DU PIN, dü pan’ (DUPIN), LOUIS ELLIES: French Roman Catholic priest and historian; b. at Paris June 17, 1657; d. there June 6, 1719. He was a scion of a noble Norman family, and received a thorough education, becoming a doctor of the Sorbonne in 1684. Two years later appeared the first volume of his chief work, the Bibliothèque universelle des auteurs ecclésiastiques, which brought its author into conflict with the clergy and especially with Bossuet on account of its rationalistic tone. Under the threat of a rigid censorship he retracted his views, but could not save his book from suppression by the Parliament of 1683. It was continued, however, under the new title Nouvelle bibliothèque universelle des auteurs ecclésiastiques, and in this form reached, with the supplements, sixty-one octavo volumes (original ed., 58 vols., Paris, 1686-1704; Eng. transl. by W. Wotton, 17 vols., London, 1693-1707). Involved in the controversy over the bull Unigenitus and accused of being a Jansenist and a signer of the “Case of Conscience,” he was banished to Chatellerault, and although he was permitted to return after a second retraction, he was not allowed to resume his activity as a teacher at the College de France. During the regency he corresponded with William Wake, the archbishop of Canterbury, on the union of the Anglican and Roman Catholic Churches, and all his papers were accordingly confiscated in Feb., 1719, at the order of Dubois.
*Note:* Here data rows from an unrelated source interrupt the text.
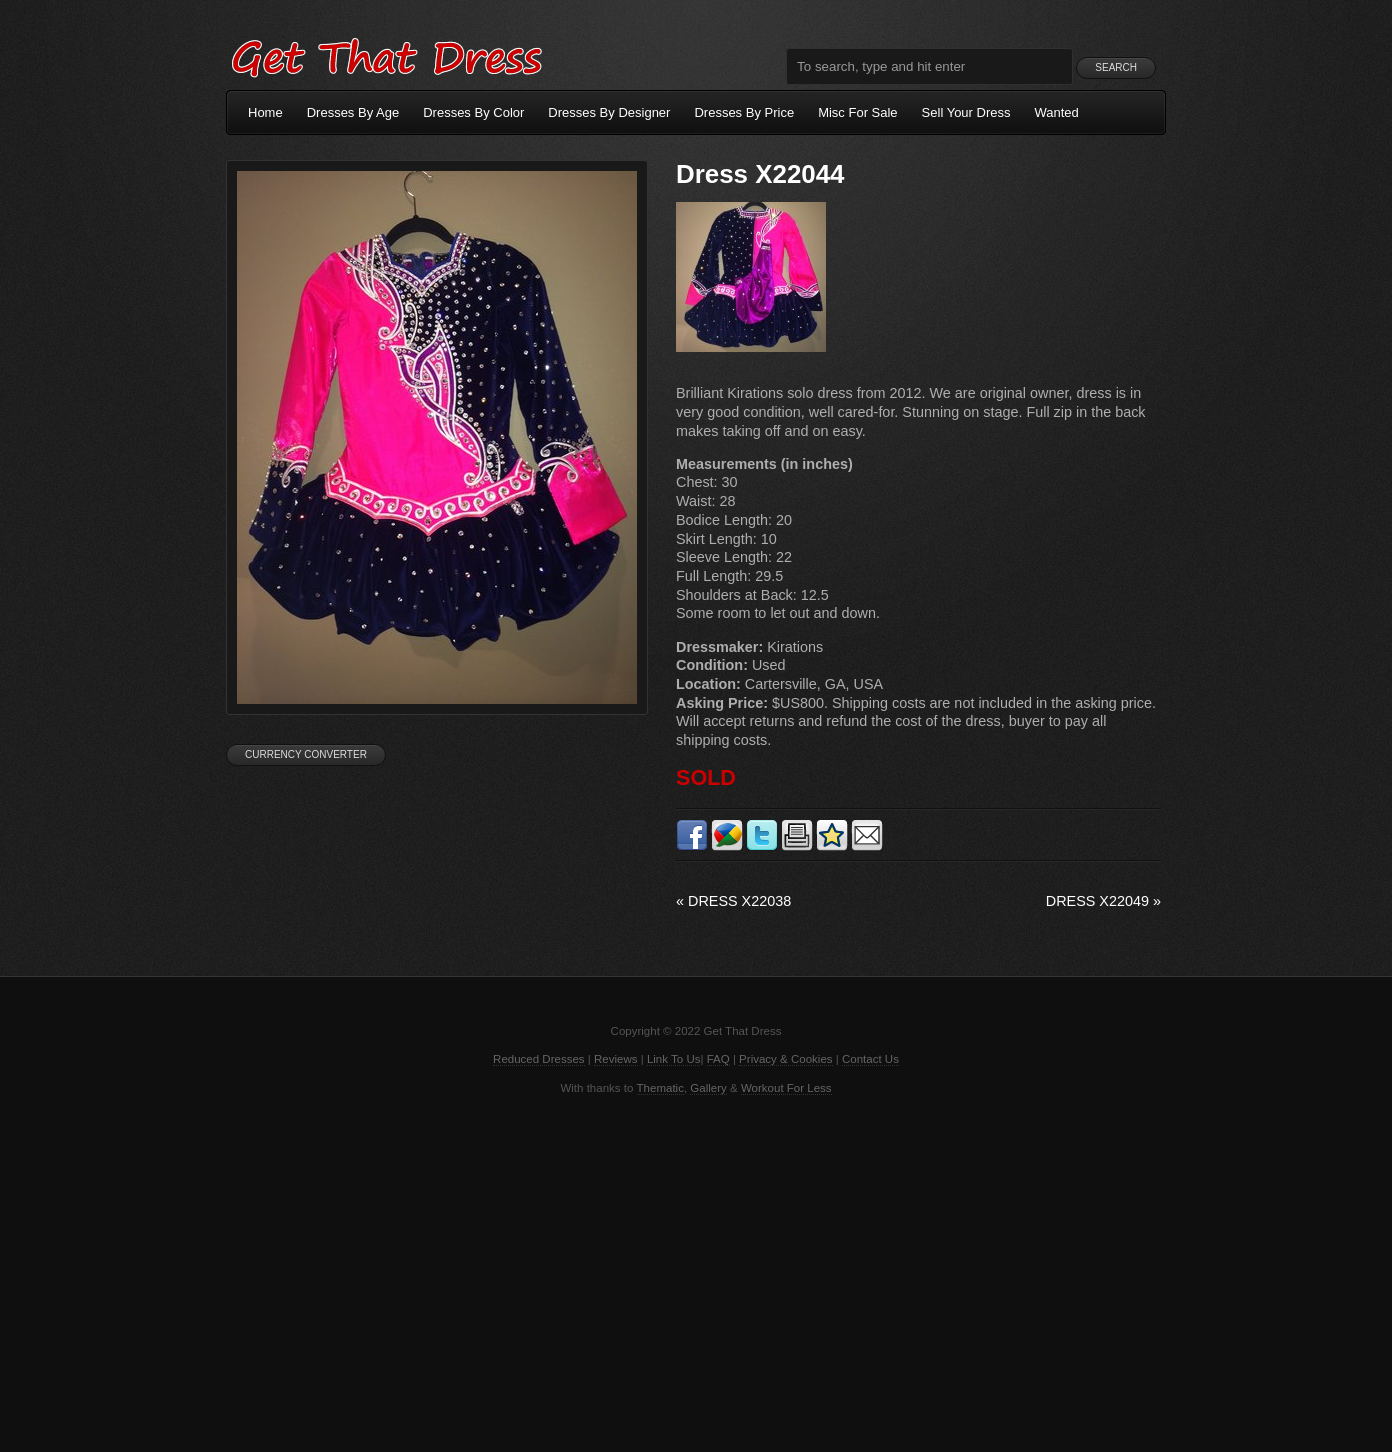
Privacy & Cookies (785, 1059)
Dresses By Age (353, 112)
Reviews (616, 1059)
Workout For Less (786, 1088)
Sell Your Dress (966, 112)
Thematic (660, 1088)
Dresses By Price (744, 112)
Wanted (1057, 112)
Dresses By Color (473, 112)
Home (265, 112)
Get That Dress (386, 55)
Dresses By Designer (609, 112)
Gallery (708, 1088)
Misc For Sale (857, 112)
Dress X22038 (733, 901)
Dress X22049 (1103, 901)
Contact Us (870, 1059)
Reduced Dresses (539, 1059)
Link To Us (674, 1059)
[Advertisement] (696, 1272)
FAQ (718, 1059)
He likewise took part in the attempt to unite the Greek and Roman Catholic Churches made when Peter the Great visited Paris in 1717.

 

As a Gallican canonist Du Pin wrote his De antiqua ecclesiæ disciplina dissertationes historicæ (Paris, 1686) and his Traité de la puissance ecclésiastique et temporelle (1707), the latter a detailed commentary on the four theses of the Gallican clergy. Among his numerous other works special mention may be made of the following: Dissertation préliminaire, ou prolégoménes sur la Bible (2 vols., 1699; Eng. transl., 2 vols., London, 1699-1700); Bibliothèque universelle des historiens (Amsterdam, 1708; Eng. transl., 2 vols., London, 1709); Histoire de l’église en abrégé (Paris, 1712; Eng. transl., 4 vols., London, 1715-16); Méthods pour étudier la théologie (1716; Eng. transl., London, 1720); and his editions of Optatus (Paris, 1700) and of the writings of Johann Gerson (1703). He wrote with extraordinary ease, skill, and taste, but was lacking in depth.

(C. PFENDER.)

 

BIBLIGRAPHY: Du Pin’s notes upon his life and writings are in the Nouvelle bibliothèque, xix. 176-253. Consult: Nicéron, Mémoires, ii. 25-28; L. G. Michaud, Biographie universelle, vol. xii., 45 vols., Paris, 1843-65.